### [WHAT NEEDS TO BE DONE]
The records below are to be duplicated exactly as they appear.
━━ EXTRACTED INFORMATION
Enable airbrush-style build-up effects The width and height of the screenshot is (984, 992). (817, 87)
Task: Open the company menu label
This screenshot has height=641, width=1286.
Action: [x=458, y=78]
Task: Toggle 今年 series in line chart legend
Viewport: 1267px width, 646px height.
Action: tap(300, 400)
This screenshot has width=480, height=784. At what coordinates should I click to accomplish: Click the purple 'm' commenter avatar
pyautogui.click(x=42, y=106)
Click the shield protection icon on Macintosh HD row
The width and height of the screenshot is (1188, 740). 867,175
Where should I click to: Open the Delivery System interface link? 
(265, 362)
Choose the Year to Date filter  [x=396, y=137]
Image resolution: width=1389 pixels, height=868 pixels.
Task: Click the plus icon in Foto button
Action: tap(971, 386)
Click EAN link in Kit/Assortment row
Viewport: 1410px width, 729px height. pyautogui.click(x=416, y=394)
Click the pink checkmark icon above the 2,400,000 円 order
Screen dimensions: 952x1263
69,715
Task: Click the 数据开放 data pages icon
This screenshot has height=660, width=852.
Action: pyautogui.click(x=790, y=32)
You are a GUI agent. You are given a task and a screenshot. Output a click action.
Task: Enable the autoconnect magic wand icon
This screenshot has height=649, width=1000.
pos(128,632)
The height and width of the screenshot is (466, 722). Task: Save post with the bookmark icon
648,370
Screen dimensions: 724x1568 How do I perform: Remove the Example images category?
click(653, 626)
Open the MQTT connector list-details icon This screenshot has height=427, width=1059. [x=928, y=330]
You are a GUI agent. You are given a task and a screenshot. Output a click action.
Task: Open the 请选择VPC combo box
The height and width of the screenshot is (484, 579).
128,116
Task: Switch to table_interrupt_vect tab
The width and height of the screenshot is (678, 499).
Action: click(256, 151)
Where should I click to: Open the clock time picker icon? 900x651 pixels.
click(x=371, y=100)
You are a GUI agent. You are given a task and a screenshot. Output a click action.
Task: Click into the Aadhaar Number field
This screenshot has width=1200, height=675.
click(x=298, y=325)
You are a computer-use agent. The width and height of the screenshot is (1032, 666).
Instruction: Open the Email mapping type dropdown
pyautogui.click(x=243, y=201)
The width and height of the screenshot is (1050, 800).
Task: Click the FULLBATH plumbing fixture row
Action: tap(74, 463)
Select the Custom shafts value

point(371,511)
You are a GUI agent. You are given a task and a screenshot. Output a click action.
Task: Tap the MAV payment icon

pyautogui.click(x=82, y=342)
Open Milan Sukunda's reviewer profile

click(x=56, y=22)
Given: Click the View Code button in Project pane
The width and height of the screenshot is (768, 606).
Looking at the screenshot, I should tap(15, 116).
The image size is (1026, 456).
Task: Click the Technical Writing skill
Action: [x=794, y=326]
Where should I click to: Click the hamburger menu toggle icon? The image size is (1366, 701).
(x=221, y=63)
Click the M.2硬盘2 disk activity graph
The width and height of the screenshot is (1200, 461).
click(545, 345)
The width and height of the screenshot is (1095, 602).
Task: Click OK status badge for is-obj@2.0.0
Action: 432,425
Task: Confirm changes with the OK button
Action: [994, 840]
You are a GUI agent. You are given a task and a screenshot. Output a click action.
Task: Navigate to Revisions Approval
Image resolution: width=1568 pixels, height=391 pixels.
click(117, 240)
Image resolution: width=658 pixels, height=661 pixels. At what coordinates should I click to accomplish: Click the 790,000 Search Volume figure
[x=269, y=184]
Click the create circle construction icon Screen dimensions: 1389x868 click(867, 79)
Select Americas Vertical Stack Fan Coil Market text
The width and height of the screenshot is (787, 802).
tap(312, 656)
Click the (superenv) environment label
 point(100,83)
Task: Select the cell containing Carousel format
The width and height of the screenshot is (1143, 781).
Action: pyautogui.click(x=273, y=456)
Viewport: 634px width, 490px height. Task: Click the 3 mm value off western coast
━━━━
### [RESPONSE TO THIS TASK]
Enable airbrush-style build-up effects The width and height of the screenshot is (984, 992). (817, 87)
Task: Open the company menu label
This screenshot has height=641, width=1286.
Action: [x=458, y=78]
Task: Toggle 今年 series in line chart legend
Viewport: 1267px width, 646px height.
Action: tap(300, 400)
This screenshot has width=480, height=784. At what coordinates should I click to accomplish: Click the purple 'm' commenter avatar
pyautogui.click(x=42, y=106)
Click the shield protection icon on Macintosh HD row
The width and height of the screenshot is (1188, 740). 867,175
Where should I click to: Open the Delivery System interface link? 
(265, 362)
Choose the Year to Date filter  [x=396, y=137]
Image resolution: width=1389 pixels, height=868 pixels.
Task: Click the plus icon in Foto button
Action: tap(971, 386)
Click EAN link in Kit/Assortment row
Viewport: 1410px width, 729px height. pyautogui.click(x=416, y=394)
Click the pink checkmark icon above the 2,400,000 円 order
Screen dimensions: 952x1263
69,715
Task: Click the 数据开放 data pages icon
This screenshot has height=660, width=852.
Action: pyautogui.click(x=790, y=32)
You are a GUI agent. You are given a task and a screenshot. Output a click action.
Task: Enable the autoconnect magic wand icon
This screenshot has height=649, width=1000.
pos(128,632)
The height and width of the screenshot is (466, 722). Task: Save post with the bookmark icon
648,370
Screen dimensions: 724x1568 How do I perform: Remove the Example images category?
click(653, 626)
Open the MQTT connector list-details icon This screenshot has height=427, width=1059. [x=928, y=330]
You are a GUI agent. You are given a task and a screenshot. Output a click action.
Task: Open the 请选择VPC combo box
The height and width of the screenshot is (484, 579).
128,116
Task: Switch to table_interrupt_vect tab
The width and height of the screenshot is (678, 499).
Action: click(256, 151)
Where should I click to: Open the clock time picker icon? 900x651 pixels.
click(x=371, y=100)
You are a GUI agent. You are given a task and a screenshot. Output a click action.
Task: Click into the Aadhaar Number field
This screenshot has width=1200, height=675.
click(x=298, y=325)
You are a computer-use agent. The width and height of the screenshot is (1032, 666).
Instruction: Open the Email mapping type dropdown
pyautogui.click(x=243, y=201)
The width and height of the screenshot is (1050, 800).
Task: Click the FULLBATH plumbing fixture row
Action: tap(74, 463)
Select the Custom shafts value

point(371,511)
You are a GUI agent. You are given a task and a screenshot. Output a click action.
Task: Tap the MAV payment icon

pyautogui.click(x=82, y=342)
Open Milan Sukunda's reviewer profile

click(x=56, y=22)
Given: Click the View Code button in Project pane
The width and height of the screenshot is (768, 606).
Looking at the screenshot, I should tap(15, 116).
The image size is (1026, 456).
Task: Click the Technical Writing skill
Action: [x=794, y=326]
Where should I click to: Click the hamburger menu toggle icon? The image size is (1366, 701).
(x=221, y=63)
Click the M.2硬盘2 disk activity graph
The width and height of the screenshot is (1200, 461).
click(545, 345)
The width and height of the screenshot is (1095, 602).
Task: Click OK status badge for is-obj@2.0.0
Action: 432,425
Task: Confirm changes with the OK button
Action: [994, 840]
You are a GUI agent. You are given a task and a screenshot. Output a click action.
Task: Navigate to Revisions Approval
Image resolution: width=1568 pixels, height=391 pixels.
click(117, 240)
Image resolution: width=658 pixels, height=661 pixels. At what coordinates should I click to accomplish: Click the 790,000 Search Volume figure
[x=269, y=184]
Click the create circle construction icon Screen dimensions: 1389x868 click(867, 79)
Select Americas Vertical Stack Fan Coil Market text
The width and height of the screenshot is (787, 802).
tap(312, 656)
Click the (superenv) environment label
 point(100,83)
Task: Select the cell containing Carousel format
The width and height of the screenshot is (1143, 781).
Action: pyautogui.click(x=273, y=456)
Viewport: 634px width, 490px height. Task: Click the 3 mm value off western coast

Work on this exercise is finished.